むし歯の歴史
割と数年ぶりに通うことになりそうです。
面白くねぇなぁ、引っ越して一年経ったけど、この道は初めてだねぇ、と歩いていると、頭の中では
ん 飲めっと~言われってぇ~素直に~飲んんだ~
って流れ始めてですね。
あぁ私はこんなにも逃げたいのか、歯医者から。
と、しみじみしながら、徒歩5分の歯医者まであっという間に着いてしまいました。
歯医者さん、綺麗なトコでしたよ。
スリッパは常に殺菌装置の中に入っているようですよ。
コンビニのドリンクを冷蔵庫から取り出すように、スリッパを装置の中から取りだして履きました。
そして何年かぶりの、歯医者の椅子へ。
あの、ハイ倒しますね~の椅子へ。
ちん。
って大人しく座りましたよ。
予定通り 「ハイ倒しますね~」 と来たもんだ。
ドキドキするけど、予定通りさ、へっちゃらだいっ!
だいっ!
だ……
ちょ、どこまで…!?
なぜだか、完全に頭が下になる位置まで倒されたんですけど、最近そういうもんなの?
頭に血が上るんですけど。
危なくないですか。
ねぇ。
アレで良いんですか。
だんだんとピンク色になっていってるであろう私の顔にはお構いなしで、とりあえず検査です。
「んー。
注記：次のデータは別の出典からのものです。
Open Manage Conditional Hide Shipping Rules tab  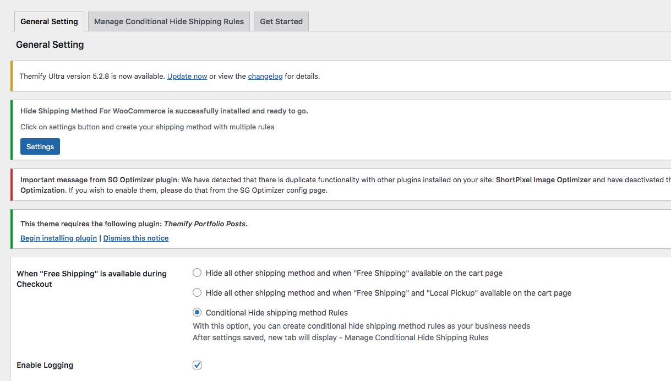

虫歯、ありますね。」
はい。
「あぁ、ここが取れたんですね。」
はい。
「基本的に、虫歯だの歯周病だのっていうのはね。」
はひ。
「菌をちゃんと取ってれば、絶対にならないもんなんですからね。」
ぴゃい…。
だから、歯医者嫌いなんですよっ。
思えば、私の歯医者の記憶は、例の椅子から逃げ出したところから始まります…。
3歳くらいだったのかしらねぇ…。
座ったから、周りも油断したんでしょうね。
そこから私は、飛び降りた!…………ような気がする。
その後あったことは、覚えていませんよ!
それから帰り道に、ガム買ってもらいましたよ!
でも私の好きな黄色いガムがなかったから梅味だったわよグリーンガムなんてお呼びじゃないのよーっ!
クイッククエンチは革命でしたね。
レントゲンを見ながら、先生は言います。
「本当は、この深さまでちゃんと治療出来てないといけないんですよ。」
「でも、その腕がない歯医者が多くてね。」
「なかなかいないんですよ、日本には。」
「まぁ、安いのよ。難しいのに、これっぽっちの報酬にしかならないから、誰もやらない。」
「適当にやって、数こなして稼いでるんですよね。」
「ほら、私がやったのは、こんな風に、奥の方までちゃんと治療出来てるでしょう?」
「日本では、こんなことしたって全然儲からない。アメリカは違うけどね。」
「アメリカは、腕の良い歯医者がちゃんといる。そのかわり、めちゃめちゃ高い。」
「金を出せば、ちゃんとした医療が受けられる。お金がないと一切受けられないけどね。」
わぁ、なんてグローバルな愚痴。
「さて、どうするかなぁ…。」
どうしましょうね…?
「ちょっと時間が掛かるだろうけど、やる?」
「おねがいひまふ…。」
そのために来たんです…。
でもまぁ、確かに、根っこの治療の時って、お金かかんないよね。
根っこの治療ってのは、仮の蓋を取って、針金ブラシみたいなので、神経取った歯の中をゴシゴシッゴシゴシってして、薬入れて、また蓋する、アレのことだと思うんだけど。
あれの時って、ほんとに安い。
「今日は120円デス」 チリチリチーン♪
なんてのが、ざら。
さあ金を払おう、と千円札出して構えてたのに、慌ててガマ口を開けなきゃならない、そんな感じ。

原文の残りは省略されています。